Also, I mentioned a couple of weeks ago that Soft Dramatic was my aspirational Kibbe ID, but I’m pretty sure Dramatic Classic is a close second. I love the clean lines and extremely tailored styles. I know this style would be far too severe and fitted on me, but any style ID where “jackets are a mainstay of [the] wardrobe” is definitely high on my list of inspirational styles. It’s interesting how different this is from Soft Dramatic; one is all about large sweeping shapes and Dramatic Classic is all about streamlined, tailored looks. This possibly speaks to why, in hindsight, many of my sewing projects are all over the map, style wise. It also, hopefully, gives me the insight to make more strategic choices in the future and avoid making a bunch of closet orphans, as I have in the past. If nothing else, I’m at least starting to crystalize what I like and why, and that should be really helpful in planning sewing projects in the future.
Coming Next Week: This week we looked at what happens when you add a bit of yang to a Classic with the Dramatic Classic. Next week we’ll see what happens when you go the other way and add a little extra yin with Kibbe’s Soft Classic!

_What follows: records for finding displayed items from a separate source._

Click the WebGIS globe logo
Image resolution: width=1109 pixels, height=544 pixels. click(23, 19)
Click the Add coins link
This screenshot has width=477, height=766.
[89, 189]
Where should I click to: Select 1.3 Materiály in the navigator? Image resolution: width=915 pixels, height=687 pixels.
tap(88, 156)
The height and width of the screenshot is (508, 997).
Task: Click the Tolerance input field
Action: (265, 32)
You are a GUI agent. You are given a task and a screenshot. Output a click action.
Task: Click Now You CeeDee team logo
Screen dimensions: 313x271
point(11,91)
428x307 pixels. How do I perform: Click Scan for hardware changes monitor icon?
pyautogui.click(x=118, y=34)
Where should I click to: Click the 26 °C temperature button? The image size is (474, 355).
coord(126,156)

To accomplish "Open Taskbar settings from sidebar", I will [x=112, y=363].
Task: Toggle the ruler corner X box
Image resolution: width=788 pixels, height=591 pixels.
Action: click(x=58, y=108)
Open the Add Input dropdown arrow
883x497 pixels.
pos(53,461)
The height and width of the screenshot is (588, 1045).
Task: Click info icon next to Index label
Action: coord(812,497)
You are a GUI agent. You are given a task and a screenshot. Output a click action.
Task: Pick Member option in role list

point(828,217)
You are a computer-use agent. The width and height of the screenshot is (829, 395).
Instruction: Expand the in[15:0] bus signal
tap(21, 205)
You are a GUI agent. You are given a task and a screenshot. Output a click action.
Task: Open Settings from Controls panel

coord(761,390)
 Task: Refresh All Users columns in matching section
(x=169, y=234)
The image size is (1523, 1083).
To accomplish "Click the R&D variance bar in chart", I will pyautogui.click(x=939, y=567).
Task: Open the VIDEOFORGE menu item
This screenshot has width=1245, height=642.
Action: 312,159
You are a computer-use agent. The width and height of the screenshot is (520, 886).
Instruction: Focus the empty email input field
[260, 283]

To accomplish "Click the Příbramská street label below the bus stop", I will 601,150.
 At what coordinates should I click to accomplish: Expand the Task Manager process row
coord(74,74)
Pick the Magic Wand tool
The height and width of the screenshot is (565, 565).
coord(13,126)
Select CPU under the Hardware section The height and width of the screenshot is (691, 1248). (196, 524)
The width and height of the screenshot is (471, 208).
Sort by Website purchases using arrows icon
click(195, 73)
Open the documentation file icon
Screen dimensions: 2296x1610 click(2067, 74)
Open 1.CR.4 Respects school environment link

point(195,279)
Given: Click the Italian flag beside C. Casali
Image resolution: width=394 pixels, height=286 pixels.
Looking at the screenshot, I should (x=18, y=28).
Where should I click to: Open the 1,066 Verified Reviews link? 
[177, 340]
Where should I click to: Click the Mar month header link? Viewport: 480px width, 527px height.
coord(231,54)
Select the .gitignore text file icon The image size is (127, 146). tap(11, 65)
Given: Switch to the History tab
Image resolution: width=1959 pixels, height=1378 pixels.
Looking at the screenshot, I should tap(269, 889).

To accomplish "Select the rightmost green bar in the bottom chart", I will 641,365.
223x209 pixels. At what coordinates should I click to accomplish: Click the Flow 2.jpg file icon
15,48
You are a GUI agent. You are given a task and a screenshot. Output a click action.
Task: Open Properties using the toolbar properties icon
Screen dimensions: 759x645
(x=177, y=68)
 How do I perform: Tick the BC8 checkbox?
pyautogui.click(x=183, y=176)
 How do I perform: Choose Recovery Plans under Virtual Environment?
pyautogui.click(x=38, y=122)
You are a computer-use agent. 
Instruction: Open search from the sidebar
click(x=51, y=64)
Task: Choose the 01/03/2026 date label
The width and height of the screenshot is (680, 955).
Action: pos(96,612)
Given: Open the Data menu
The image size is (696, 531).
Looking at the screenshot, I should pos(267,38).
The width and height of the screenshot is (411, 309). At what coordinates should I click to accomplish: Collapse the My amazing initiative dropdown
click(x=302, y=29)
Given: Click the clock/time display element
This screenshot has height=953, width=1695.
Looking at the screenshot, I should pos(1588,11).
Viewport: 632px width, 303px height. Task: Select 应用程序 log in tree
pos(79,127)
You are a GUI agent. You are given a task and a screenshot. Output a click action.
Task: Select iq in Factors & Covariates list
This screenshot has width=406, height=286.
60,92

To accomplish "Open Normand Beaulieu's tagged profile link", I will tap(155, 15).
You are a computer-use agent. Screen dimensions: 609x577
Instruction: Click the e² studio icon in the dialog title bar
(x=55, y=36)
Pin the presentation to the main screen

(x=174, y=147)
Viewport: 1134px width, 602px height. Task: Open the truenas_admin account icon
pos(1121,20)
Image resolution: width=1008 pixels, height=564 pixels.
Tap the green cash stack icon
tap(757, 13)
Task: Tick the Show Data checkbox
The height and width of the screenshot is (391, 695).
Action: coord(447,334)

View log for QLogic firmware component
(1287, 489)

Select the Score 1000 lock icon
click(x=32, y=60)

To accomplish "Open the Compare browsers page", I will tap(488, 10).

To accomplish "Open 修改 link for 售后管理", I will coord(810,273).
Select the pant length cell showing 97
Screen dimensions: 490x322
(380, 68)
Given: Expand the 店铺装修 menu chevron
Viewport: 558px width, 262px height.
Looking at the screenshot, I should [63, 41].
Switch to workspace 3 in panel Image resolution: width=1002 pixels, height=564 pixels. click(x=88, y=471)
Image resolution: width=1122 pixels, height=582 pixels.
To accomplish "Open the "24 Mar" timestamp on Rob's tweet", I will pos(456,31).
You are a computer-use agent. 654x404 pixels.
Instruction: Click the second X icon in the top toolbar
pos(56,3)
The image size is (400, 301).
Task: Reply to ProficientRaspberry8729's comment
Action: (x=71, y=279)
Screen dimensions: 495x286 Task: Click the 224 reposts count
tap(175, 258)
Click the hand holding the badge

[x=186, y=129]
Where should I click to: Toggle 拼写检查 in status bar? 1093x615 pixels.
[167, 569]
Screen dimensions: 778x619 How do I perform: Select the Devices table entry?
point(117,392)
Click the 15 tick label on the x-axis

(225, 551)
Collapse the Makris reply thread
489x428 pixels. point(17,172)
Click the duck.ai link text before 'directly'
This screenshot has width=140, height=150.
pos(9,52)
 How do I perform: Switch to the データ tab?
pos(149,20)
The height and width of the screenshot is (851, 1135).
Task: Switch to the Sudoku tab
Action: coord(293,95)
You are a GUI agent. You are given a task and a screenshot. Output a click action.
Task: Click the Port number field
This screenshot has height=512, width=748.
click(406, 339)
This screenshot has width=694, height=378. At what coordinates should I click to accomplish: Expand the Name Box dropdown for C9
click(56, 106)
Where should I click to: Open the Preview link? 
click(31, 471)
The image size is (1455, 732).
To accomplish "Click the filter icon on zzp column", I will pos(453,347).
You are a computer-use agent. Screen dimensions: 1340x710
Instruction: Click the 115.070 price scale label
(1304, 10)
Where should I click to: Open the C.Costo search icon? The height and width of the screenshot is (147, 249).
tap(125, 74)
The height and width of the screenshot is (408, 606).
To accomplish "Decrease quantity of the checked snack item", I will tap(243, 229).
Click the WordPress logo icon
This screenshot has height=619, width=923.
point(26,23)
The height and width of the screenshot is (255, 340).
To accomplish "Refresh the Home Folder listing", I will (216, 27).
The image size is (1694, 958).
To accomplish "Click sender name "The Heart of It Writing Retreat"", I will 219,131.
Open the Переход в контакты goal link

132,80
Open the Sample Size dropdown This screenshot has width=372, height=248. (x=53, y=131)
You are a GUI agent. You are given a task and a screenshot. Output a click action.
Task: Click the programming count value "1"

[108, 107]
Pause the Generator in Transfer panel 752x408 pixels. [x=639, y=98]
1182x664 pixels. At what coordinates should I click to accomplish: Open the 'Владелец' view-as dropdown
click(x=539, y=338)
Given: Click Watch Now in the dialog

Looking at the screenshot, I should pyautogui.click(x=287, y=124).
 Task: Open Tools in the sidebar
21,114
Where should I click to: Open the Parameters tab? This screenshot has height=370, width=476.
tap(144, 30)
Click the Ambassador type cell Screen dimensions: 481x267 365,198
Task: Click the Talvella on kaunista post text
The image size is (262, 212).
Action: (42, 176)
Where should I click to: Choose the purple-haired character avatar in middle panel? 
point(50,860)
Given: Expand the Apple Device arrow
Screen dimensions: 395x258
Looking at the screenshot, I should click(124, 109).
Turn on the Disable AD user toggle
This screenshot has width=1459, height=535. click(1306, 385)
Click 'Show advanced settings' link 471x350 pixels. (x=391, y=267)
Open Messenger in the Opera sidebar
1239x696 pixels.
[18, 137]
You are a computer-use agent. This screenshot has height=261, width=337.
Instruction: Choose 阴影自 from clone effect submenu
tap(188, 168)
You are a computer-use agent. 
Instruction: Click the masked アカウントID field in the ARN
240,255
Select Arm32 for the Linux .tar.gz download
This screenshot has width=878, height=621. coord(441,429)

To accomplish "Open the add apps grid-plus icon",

Such a great review, as always. I was pretty sure this was closest to me before I started reading, but then I hesitated because of a couple minor differences in the physical characteristics. Then I basically scrolled through what was my own wardrobe of best styles and patterns I like (!) and so I do think this is me. I found your comments at the end insightful as usual. Thanks for all of this work.
I think it’s important for all of us to remember that we don’t have to be 100% in the guidelines to be in that type. We all have unique aspects, and it is the combination of things on the whole that really determine the Kibbe ID. I find people get fixated on height, but that’s only one aspect of the overall impression.
And I’m glad you found/confirmed your ID! I’m happy to hear that I made good pattern selections too. 😉
Mind officially blown! I kind of expected this to be a cross section of Classic and Dramatic, a la Venn diagram. I did NOT expect an entirely new collection of patterns to spend hours and hours reviewing. These are fantastic. Now I’m trying to decide how many coats and jackets one person really needs (when the temperature rarely drops below 70).
Looks like the 02-2005 Burda was the place to score fun nautical patterns. Why don’t I have that one?!?!?! 😭 Going to eBay…
I tried to find patterns that are unique to the subtypes, but I think finding such different patterns really points to why subtypes are needed in the first place; a Dramatic Classic needs a touch more detail that a pure Classic, but not quite so much sharpness are a pure Dramatic.
Also, yes, the 02-2005 Burda is fantastic for nautical stuff, but I think the October 2016 also has a nice nautical themed spread.
Once again, you’ve done a really great job of bringing Kibbe’s words into pictorial view with your pattern recommendations. I would say that what I found most appealing about DC was the trouser recs. As someone that hates skinny and/or ankle pants, traditional man-style trousers are more my thing. I also liked the long and double-breasted coats, as I love me a good peacoat. But, in reviewing the other styles, I really think the overall line is too straight and severe for me. Looking forward to next week as I have wavered between SC and SN as to which is best for me.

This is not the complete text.